In [109]:
import json
import torch
import transformers
from pathlib import Path
from datetime import datetime
from datasets import load_from_disk
from transformers import AutoTokenizer, AutoModelForCausalLM, BitsAndBytesConfig

from peft import LoraConfig, PeftModel, prepare_model_for_kbit_training, get_peft_model

import bitsandbytes as bnb

from trl import SFTTrainer

## Config


In [2]:
dataset_path = Path("../DATA/dataset_2024-Jan-30_23-29-10/")

In [3]:
bnb_config = BitsAndBytesConfig(
    load_in_4bit=True,
    bnb_4bit_use_double_quant=True,
    bnb_4bit_quant_type="nf4",
    bnb_4bit_compute_dtype=torch.float16,
)

In [4]:
device = torch.device("cuda:0" if torch.cuda.is_available() else "cpu")
print(f"Running device: {device}")

Running device: cuda:0


## Model


In [5]:
model_id = "mistralai/Mistral-7B-Instruct-v0.2"
weights_dir = "./weights"


model = AutoModelForCausalLM.from_pretrained(
    model_id,
    quantization_config=bnb_config,
    device_map={"": 0},
    cache_dir=weights_dir,
)

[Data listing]
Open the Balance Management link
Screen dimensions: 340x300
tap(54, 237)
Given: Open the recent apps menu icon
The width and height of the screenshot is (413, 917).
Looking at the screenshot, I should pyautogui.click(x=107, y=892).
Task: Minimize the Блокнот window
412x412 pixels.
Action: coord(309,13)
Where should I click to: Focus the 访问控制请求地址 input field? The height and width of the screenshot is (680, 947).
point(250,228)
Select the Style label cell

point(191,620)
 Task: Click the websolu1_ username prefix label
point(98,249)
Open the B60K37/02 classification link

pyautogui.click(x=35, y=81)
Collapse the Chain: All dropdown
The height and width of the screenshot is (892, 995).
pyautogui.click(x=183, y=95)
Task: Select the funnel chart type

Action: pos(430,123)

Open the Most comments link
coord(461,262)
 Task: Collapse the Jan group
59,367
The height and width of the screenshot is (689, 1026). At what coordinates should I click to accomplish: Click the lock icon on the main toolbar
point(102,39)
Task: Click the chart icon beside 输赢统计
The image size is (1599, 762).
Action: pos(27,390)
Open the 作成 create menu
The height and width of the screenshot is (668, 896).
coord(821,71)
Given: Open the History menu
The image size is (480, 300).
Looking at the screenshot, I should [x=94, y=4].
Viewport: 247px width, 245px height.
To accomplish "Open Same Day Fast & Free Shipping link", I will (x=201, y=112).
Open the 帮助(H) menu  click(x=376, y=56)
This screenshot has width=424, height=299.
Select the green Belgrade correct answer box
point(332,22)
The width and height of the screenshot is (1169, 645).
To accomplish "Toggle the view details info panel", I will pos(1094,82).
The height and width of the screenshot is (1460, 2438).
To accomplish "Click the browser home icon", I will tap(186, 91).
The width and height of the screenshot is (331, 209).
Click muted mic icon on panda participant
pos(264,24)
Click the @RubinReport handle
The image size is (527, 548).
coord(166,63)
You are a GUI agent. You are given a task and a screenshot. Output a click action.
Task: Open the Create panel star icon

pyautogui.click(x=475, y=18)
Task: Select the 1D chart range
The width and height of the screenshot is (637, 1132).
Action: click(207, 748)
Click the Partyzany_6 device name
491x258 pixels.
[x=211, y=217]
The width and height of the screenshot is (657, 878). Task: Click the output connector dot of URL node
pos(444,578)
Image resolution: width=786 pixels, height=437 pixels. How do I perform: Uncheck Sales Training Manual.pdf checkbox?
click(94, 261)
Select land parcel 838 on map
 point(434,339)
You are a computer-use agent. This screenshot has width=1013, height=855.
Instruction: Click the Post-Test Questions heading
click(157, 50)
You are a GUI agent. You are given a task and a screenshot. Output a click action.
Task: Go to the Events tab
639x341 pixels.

*Written problem A*
Answer these questions about the notebook code, one line each:
(i) What value is given for bnb_4bit_quant_type?
(ii) What running device does the printed output report?
(iii) What model ID is assigned to model_id?
*Written problem B*
Write the next part of the fine-tuning notebook code, picking up after the cell that loads the model.
The data come from a different source than the notebook code.

*Written response A*
(i) "nf4"
(ii) cuda:0
(iii) mistralai/Mistral-7B-Instruct-v0.2

*Written response B*
tokenizer = AutoTokenizer.from_pretrained(
    model_id,
    add_eos_token=True,
    cache_dir=weights_dir,
    padding_side="left",  # Warning message indicated this
)

Loading checkpoint shards:   0%|          | 0/3 [00:00<?, ?it/s]

## Run inference on base model


In [6]:
prompt_template = """

    [INST]
    Translate user queries about industrial robotic operations into JSON outputs for specific function calls.
    {query}
    [/INST]


    
    """

In [7]:
def get_completion(
    prompt: str, model, tokenizer, device: torch.device, max_new_tokens: int = 1000
) -> str:
    encoded_prompt = tokenizer(prompt, return_tensors="pt", add_special_tokens=True).to(
        device
    )
    print(f"Tokens shape: {encoded_prompt['input_ids'].shape}")

    generated_ids = model.generate(
        **encoded_prompt,
        max_new_tokens=max_new_tokens,
        do_sample=True,
        pad_token_id=tokenizer.eos_token_id,
    )

    print(f"Generated tokens shape: {generated_ids.shape}")

    decoded = tokenizer.batch_decode(generated_ids)

    return decoded[0]

In [38]:
query = "Retrieve robot joint values"
expected_response = (
    "{'functions': [{'function_name': 'get_joint_values', 'inputs': []}]}"
)
expected_response = expected_response.replace("'", '"')
print(f"Example query: {query}")
print(f"Expected response: {json.loads(expected_response)}")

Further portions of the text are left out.